Stored data entries:
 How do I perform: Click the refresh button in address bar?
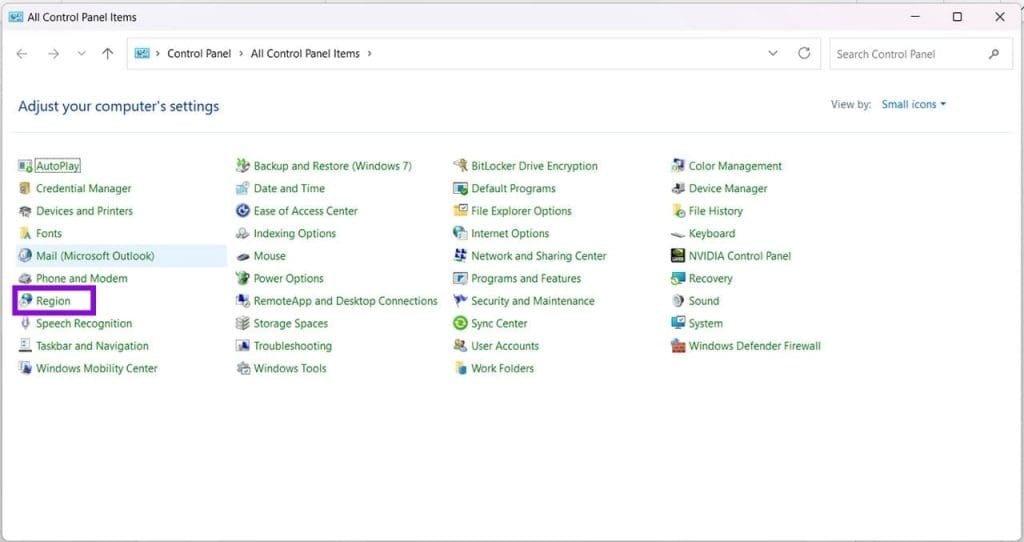804,54
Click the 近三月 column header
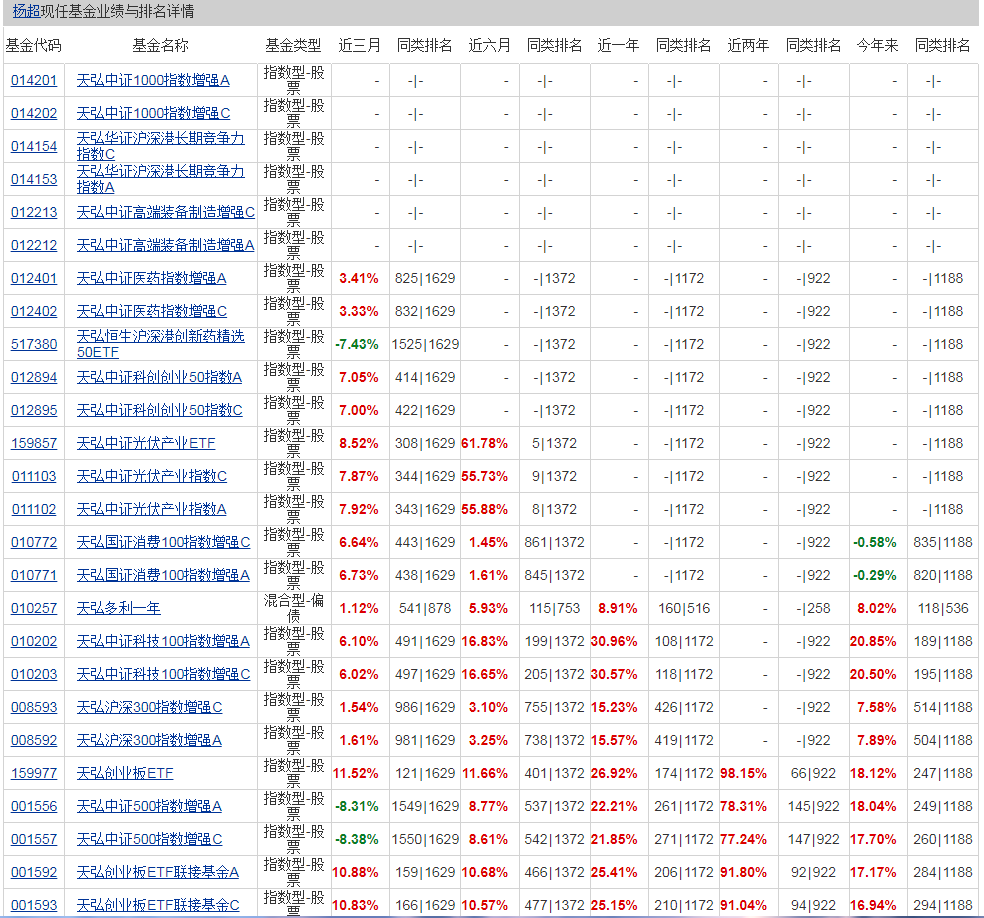Viewport: 984px width, 918px height. pyautogui.click(x=359, y=45)
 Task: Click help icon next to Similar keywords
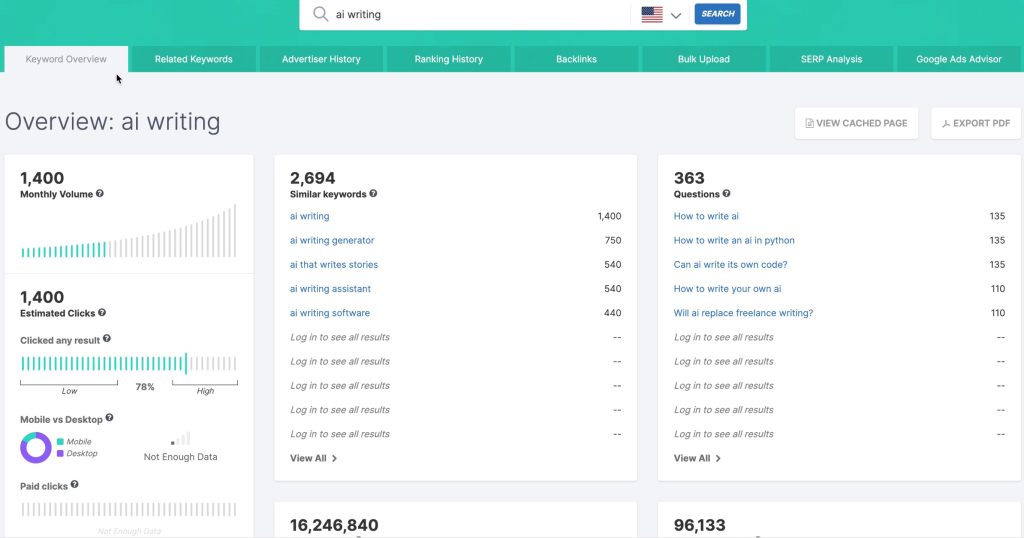(x=373, y=194)
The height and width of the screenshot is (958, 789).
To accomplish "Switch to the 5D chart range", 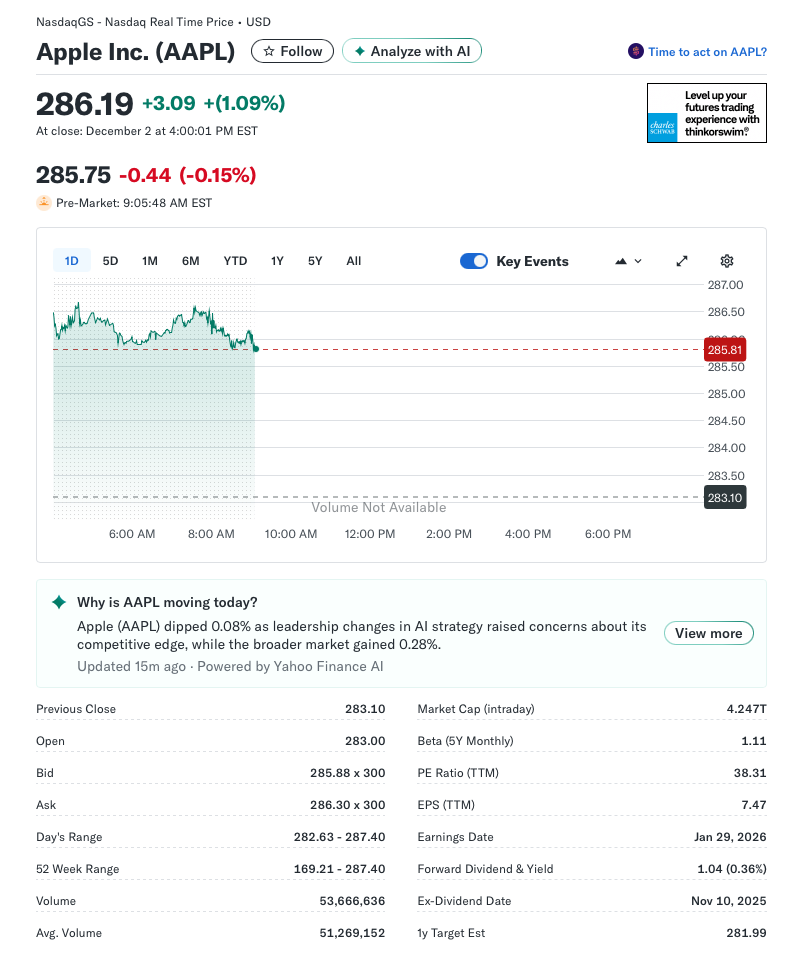I will (110, 261).
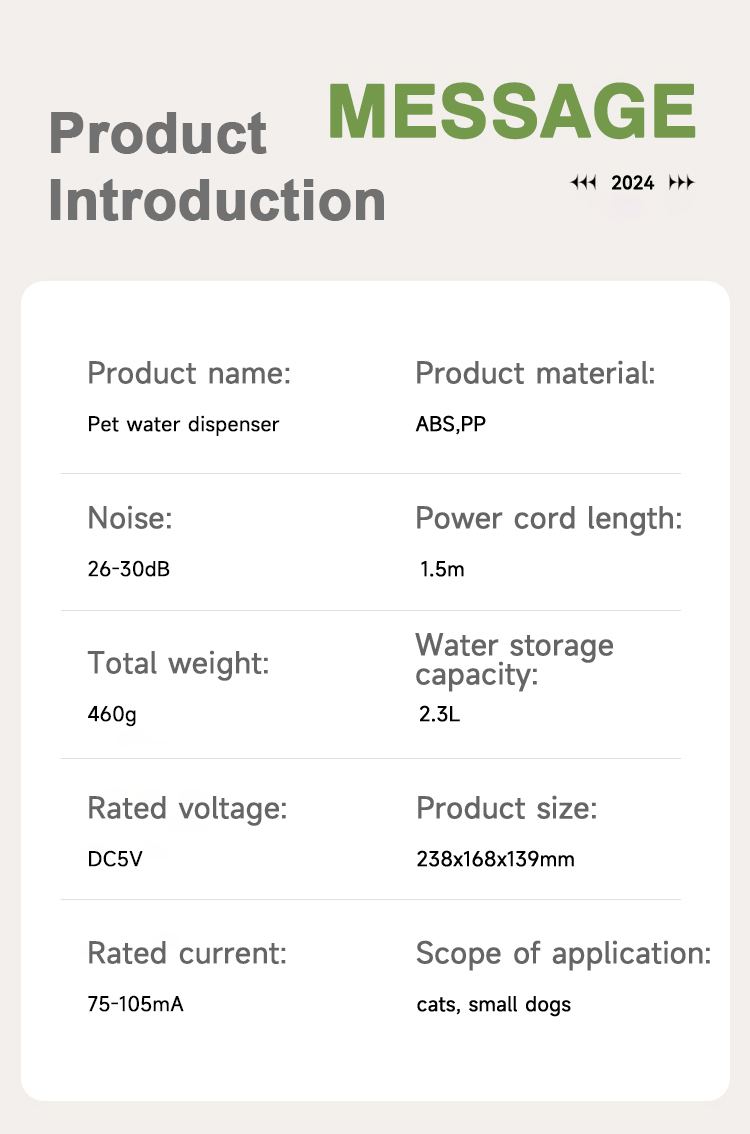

**PROBLEM:** Print, with pictures removed, exactly the lines of the records above from the top through the line containing "The height and".

**TASK OUTPUT:**
 How do I perform: Click the refresh button in address bar?
804,54
Click the 近三月 column header
Viewport: 984px width, 918px height. pyautogui.click(x=359, y=45)
 Task: Click help icon next to Similar keywords
(x=373, y=194)
The height and width of the screenshot is (958, 789).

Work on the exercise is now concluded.